President of the AJD/MR
- In office 5 August 2007 – 20 January 2024
- Succeeded by: Mamadou Bocar Ba

Leader of the FLAM
- In office November 1983 – November 1989
- Preceded by: Party established
- Succeeded by: Party abolished

Personal details
- Born: 1949 (age 76–77) Boghé, Colony of Mauritania
- Party: AJD/MR (2007 - present)
- Other political affiliations: FLAM (1983 - 1989) Mauritanian Workers Party
- Occupation: Journalist, Politician

= Ibrahima Sarr =

Mauritanian journalist and politician

Ibrahima Moctar Sarr (Note: Ibrayma Muxtaar Saar; إبراهيما مختار صار; Pulaar: Ibrahima Muktar Saar) (born 1949) is a Mauritanian journalist and politician of Serer origin. His surname Sarr, being one of the classic Serer patronyms. He is a co-founder and member of Alliance for Justice and Democracy/Movement for Renewal (AJD/MR). He was previously president of AJD/MR from 2007 until 2024.

== Biography ==
After studying in Cesti, Senegal, Sarr trained as a teacher before working in insurance. He became politically active in 1972, being a co-founder member of the Mauritanian Workers Party. Increasingly active as a journalist, he appeared regularly on radio and television. In 1983 he was a co-founder of the African Liberation Forces of Mauritania (ex-FLAM; Force pour la Liberation Africaine de Mauritanie), and in 1986 he was a communication specialist with FLAM when they published the second edition of the Manifesto of the oppressed black Mauritanian.
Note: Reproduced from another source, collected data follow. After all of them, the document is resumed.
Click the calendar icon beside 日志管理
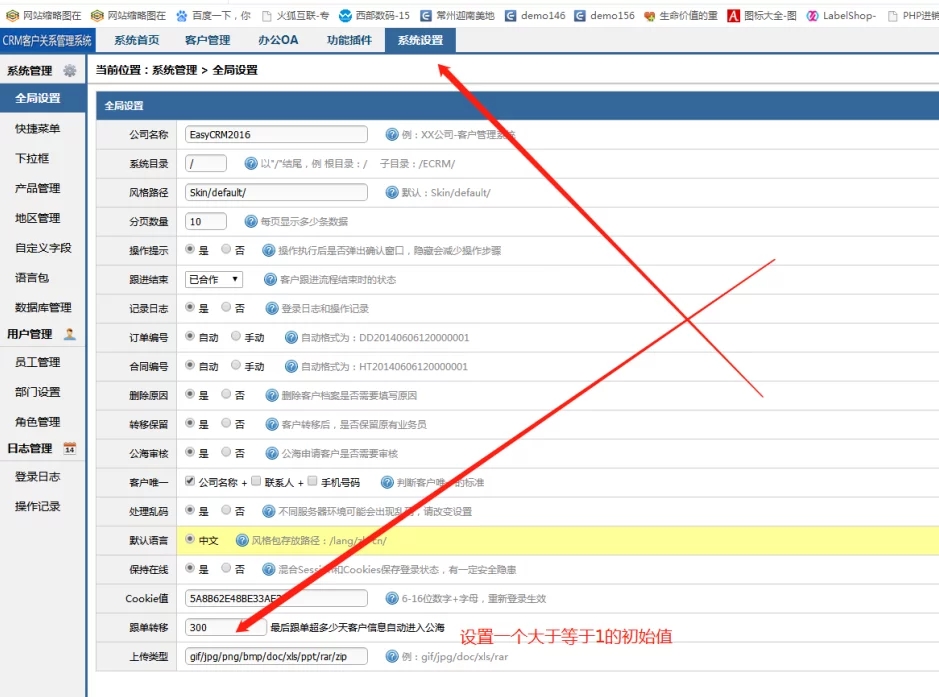Image resolution: width=939 pixels, height=697 pixels. (x=69, y=448)
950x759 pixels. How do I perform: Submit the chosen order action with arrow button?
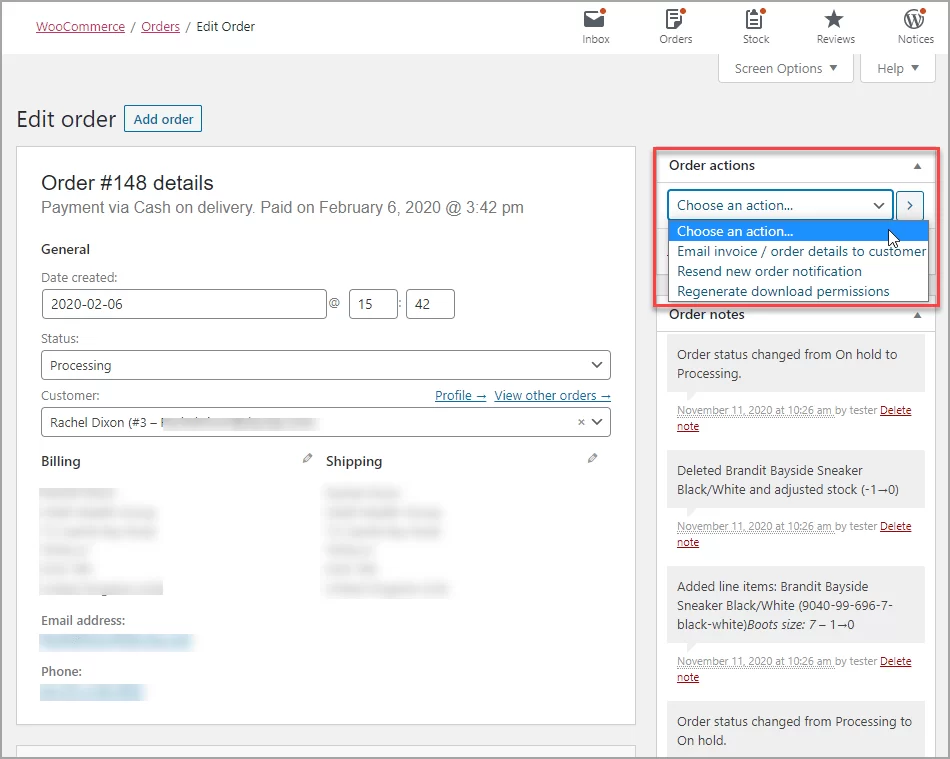[x=909, y=204]
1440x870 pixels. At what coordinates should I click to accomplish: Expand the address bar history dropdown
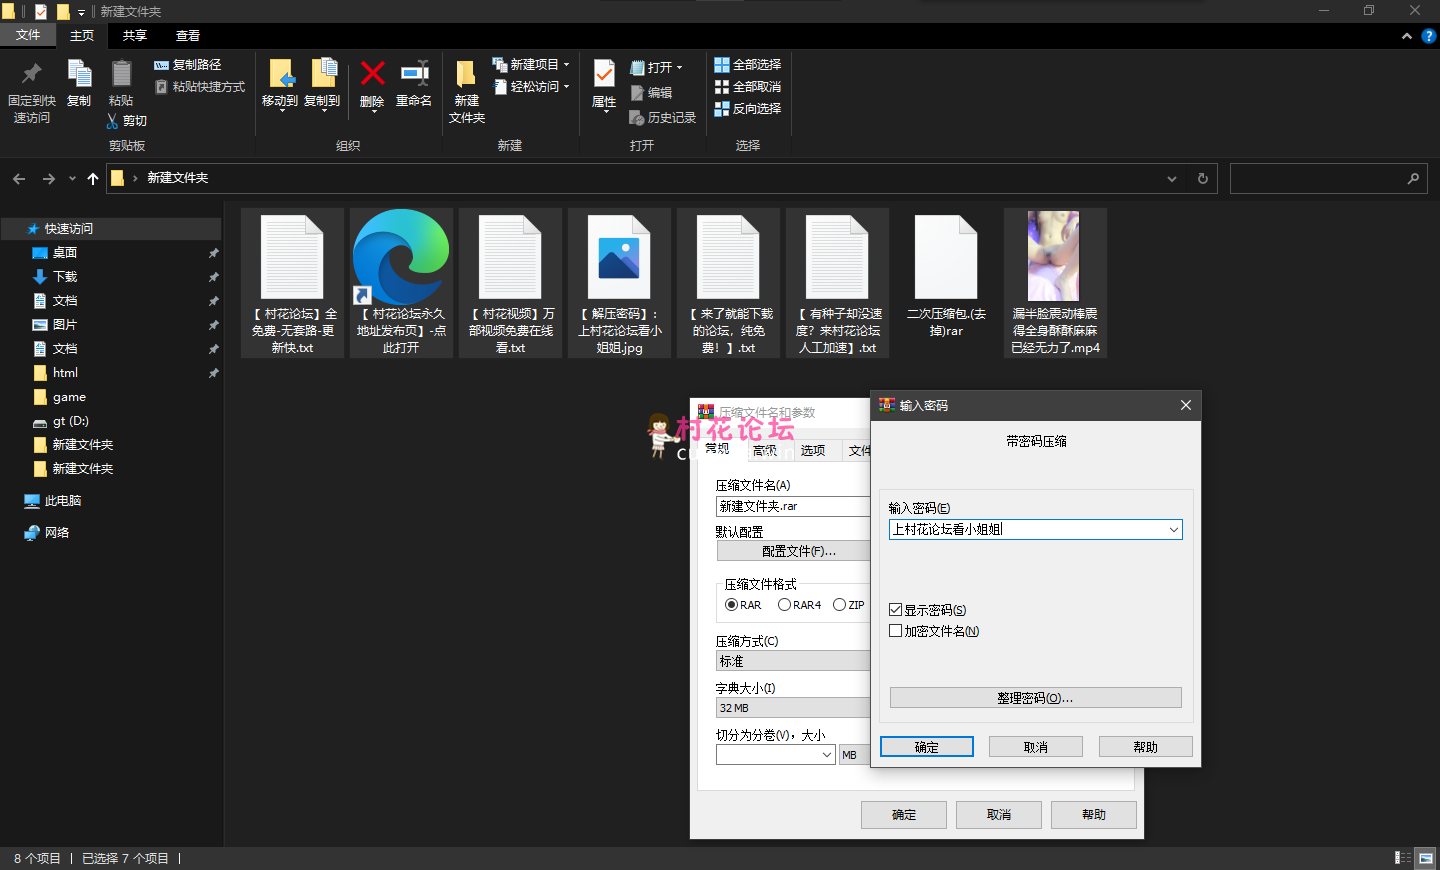[x=1172, y=179]
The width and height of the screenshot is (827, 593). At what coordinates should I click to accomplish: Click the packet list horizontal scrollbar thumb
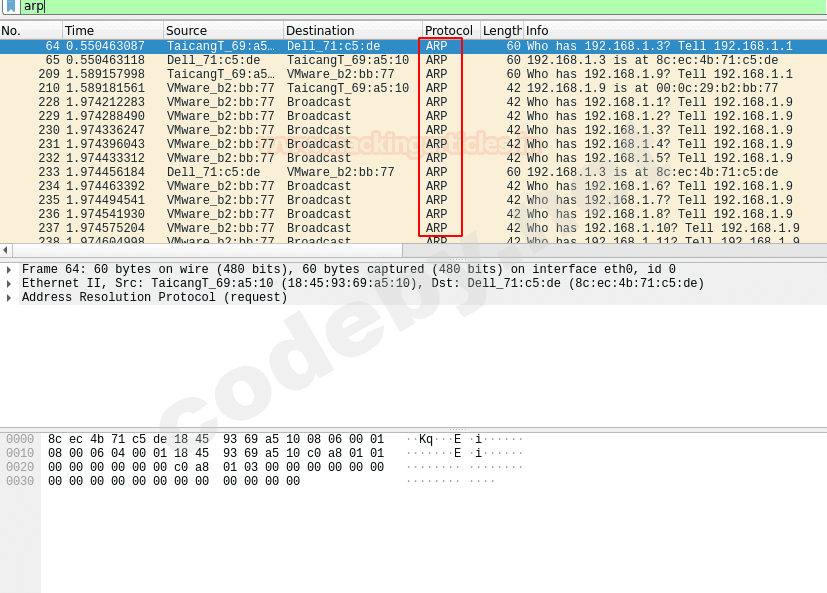tap(207, 250)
Following this anti-racist publication, which highlighted alleged "racial practices" by the Mauritanian Government, many black leaders were arrested and thrown to jail. Ibrahima Moctar Sarr was sentenced to four years in jail.

In 1989, after being released from jail, Sarr left and resigned from FLAM and ceased all his political activities until the democratization process was started in 1992 by President Maaouya Ould Sid'Ahmed Taya. Sarr then joined the Popular Progressive Alliance (APP) under Messaoud Ould Boulkheir, becoming a leading member of the party. He later left the APP.

Sarr stood in the March 2007 presidential election on an anti-racist platform. In order to facilitate his candidacy, he founded the "Movement for National Reconciliation", although he stood as an independent. Claiming that "I am the candidate of the oppressed", he called for equal rights for Pulaar, Soninké and Wolof people alongside Moors, and the return of Mauritanian refugees from Senegal. Sarr came in fifth place with 7.95% of the vote in the election, and he backed Ahmed Ould Daddah for the second round.

Running as an independent candidate, he placed fifth in the March 2007 presidential election.

Sarr's Movement for National Reconciliation subsequently merged with the Alliance for Justice and Democracy (AJD), and at an extraordinary congress to ratify the merger on August 18-19, Sarr was elected as the leader of the new party, the AJD/MR.

Sarr said on May 10, 2008, that the AJD/MR would not participate in the government of Prime Minister Yahya Ould Ahmed El Waghef due to many policy differences.

Following the August 2008 military coup, Sarr and the AJD/MR expressed support for the military junta, and Sarr announced on April 11, 2009, that he would be a candidate in the controversial June 2009 presidential election, which was being organized by the junta and which opposition parties were planning to boycott. Sarr then said that "the conditions are there for a free poll" and that Mauritania did not have democracy under Abdallahi's presidency. The Constitutional Court approved four candidacies, including Sarr's, on April 28.